Ciò rende la pressoterapia sostanzialmente inutile dal punto di vista terapeutico per i pazienti affetti da linfedema.

La pressoterapia migliora la circolazione venosa degli arti inferiori?

Sostanzialmente, no.
Anche se la maggior parte della pressione esercitata dai cuscini ad aria dei macchinari della pressoterapia riesce a smuovere la circolazione venosa, essa non viene affatto migliorata dal trattamento.
Le insufficienze venose, date purtroppo da un deficit tissutale delle vene (spesso, di origine genetica), non possono essere corrette semplicemente da un ‘massaggio ad aria’, ma necessitano di interventi medici specifici, come lo stripping, la laser-cauterizzazione e la scleroterapia.

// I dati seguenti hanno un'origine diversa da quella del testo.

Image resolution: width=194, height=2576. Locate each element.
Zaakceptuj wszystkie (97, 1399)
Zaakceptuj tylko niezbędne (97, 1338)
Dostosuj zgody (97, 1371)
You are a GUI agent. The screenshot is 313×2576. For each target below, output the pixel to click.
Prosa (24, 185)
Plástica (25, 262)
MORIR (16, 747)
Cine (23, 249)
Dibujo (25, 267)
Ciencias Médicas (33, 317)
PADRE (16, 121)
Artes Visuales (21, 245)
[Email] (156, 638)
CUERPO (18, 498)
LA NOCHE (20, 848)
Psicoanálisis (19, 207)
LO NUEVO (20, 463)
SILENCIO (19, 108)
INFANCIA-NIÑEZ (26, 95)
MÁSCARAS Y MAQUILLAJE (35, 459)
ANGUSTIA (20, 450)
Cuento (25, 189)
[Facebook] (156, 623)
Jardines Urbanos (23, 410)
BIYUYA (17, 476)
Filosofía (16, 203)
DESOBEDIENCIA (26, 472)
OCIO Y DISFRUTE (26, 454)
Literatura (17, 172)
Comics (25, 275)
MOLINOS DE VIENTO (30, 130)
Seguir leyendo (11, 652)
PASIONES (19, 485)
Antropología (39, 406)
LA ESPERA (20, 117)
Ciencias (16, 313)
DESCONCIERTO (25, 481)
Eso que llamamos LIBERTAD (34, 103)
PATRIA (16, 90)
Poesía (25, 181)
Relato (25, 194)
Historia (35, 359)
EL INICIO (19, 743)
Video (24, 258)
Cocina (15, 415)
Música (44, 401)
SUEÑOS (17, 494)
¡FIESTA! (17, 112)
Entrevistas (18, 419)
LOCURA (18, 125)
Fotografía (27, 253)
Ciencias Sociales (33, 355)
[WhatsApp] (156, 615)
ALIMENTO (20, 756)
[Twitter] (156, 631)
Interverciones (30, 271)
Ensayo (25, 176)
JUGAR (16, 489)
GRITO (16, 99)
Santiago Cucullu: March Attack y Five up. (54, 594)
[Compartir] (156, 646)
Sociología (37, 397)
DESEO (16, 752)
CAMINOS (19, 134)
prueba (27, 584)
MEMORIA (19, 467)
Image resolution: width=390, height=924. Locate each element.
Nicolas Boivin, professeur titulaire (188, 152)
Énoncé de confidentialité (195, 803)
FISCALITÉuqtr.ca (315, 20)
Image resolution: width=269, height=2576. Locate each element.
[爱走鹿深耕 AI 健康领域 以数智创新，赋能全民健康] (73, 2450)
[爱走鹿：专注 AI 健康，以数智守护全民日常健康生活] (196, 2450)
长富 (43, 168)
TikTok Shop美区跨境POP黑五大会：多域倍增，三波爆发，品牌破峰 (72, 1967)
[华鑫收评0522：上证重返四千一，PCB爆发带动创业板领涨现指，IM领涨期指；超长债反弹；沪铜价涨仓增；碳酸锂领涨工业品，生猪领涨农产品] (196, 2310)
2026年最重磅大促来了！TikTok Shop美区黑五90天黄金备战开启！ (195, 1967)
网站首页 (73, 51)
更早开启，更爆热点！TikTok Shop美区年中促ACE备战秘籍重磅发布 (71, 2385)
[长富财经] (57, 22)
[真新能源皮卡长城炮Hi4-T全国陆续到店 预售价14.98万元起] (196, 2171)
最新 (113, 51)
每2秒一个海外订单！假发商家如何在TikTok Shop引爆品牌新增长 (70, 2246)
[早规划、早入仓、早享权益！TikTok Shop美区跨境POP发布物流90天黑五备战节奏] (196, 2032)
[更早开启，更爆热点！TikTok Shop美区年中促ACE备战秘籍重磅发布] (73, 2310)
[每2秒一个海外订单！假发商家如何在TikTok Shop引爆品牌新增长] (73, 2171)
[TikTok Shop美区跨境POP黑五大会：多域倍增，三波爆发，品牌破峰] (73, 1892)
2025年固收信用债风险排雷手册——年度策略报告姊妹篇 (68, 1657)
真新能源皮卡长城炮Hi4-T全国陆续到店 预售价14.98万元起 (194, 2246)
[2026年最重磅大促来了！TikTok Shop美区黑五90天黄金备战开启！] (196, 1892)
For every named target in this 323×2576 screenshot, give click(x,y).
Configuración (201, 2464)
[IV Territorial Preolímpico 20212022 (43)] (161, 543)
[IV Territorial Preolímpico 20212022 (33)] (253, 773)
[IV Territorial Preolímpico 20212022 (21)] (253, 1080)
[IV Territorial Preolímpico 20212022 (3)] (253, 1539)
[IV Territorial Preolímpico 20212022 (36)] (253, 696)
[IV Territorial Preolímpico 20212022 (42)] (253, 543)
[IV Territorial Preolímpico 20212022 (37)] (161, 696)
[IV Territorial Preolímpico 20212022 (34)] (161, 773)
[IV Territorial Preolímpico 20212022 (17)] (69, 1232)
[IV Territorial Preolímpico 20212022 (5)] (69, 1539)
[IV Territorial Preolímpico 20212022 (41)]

Inoltre, è ormai scientificamente provato, e da molti anni peraltro, che il movimento muscolare passivo non è comparabile all’attività fisica attiva.
In questo caso, la pressoterapia non può sostituire la normale camminata, e il noto meccanismo della pompa muscolare, attivato dalla soletta di Lejars.
Tale meccanismo è essenziale al nostro corpo per spingere il sangue venoso di ritorno al cuore, ed è per questo che è importante camminare tutti i giorni, e provvedere al giusto movimento (con la giusta postura).

La pressoterapia serve a combattere la ‘ritenzione idrica’?

No, perché non esiste nessuna ‘ritenzione idrica’.
Il nostro corpo, se in salute, è già in grado di gestire e bilanciare perfettamente il proprio fabbisogno idrico, proprio per mezzo del sistema linfatico.
In medicina, il termine ‘ritenzione idrica’ non ha nessun senso scientifico, né logico: è un termine di puro marketing, purtroppo ormai entrato a forza nell’immaginario comune, che confonde l’informazione sanitaria per il paziente.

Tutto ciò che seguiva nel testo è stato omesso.